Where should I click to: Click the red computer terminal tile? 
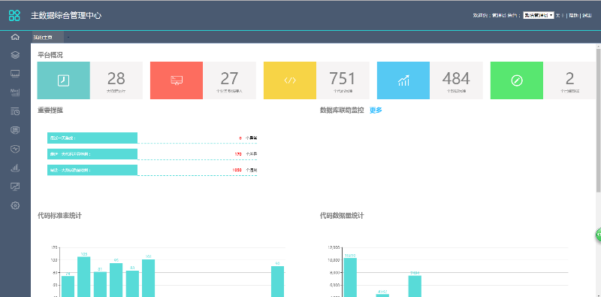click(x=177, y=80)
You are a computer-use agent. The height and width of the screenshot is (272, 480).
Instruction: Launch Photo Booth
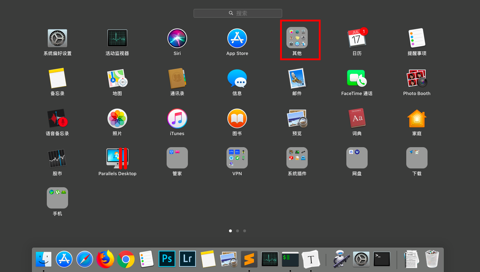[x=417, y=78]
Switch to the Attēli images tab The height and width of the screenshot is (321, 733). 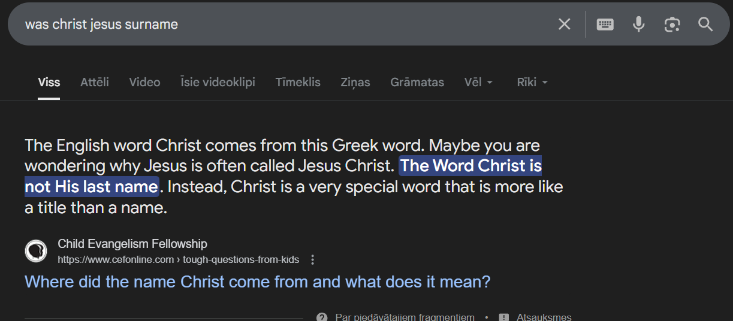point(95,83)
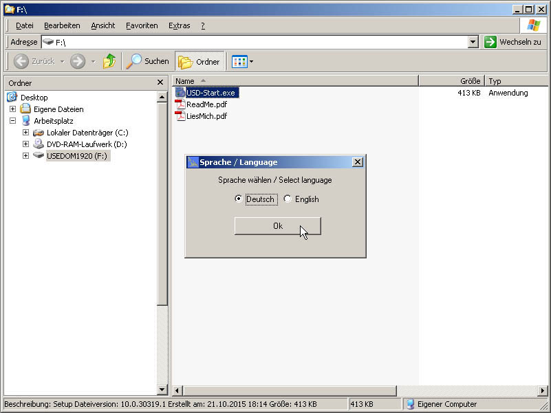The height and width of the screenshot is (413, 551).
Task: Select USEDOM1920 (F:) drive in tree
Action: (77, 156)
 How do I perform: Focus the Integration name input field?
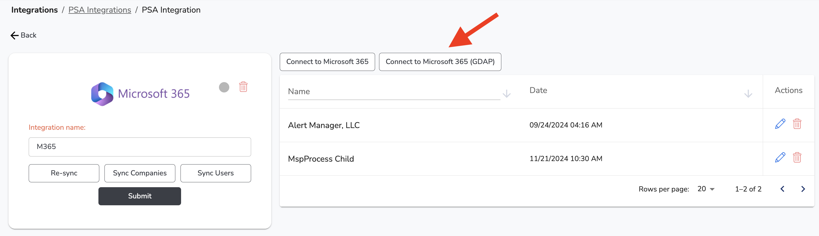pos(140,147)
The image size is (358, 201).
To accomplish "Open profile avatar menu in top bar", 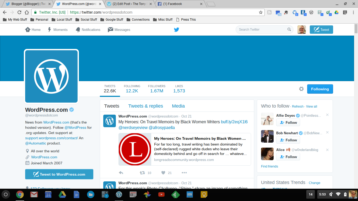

Exercise brief: In your answer, copy exactly the lines running from the line with "How do I perform: Focus" to the end of the material above, both included, and omit all pictures.

Result for this exercise:
 How do I perform: Focus the Integration name input field?
pos(140,147)
The image size is (358, 201).
To accomplish "Open profile avatar menu in top bar", 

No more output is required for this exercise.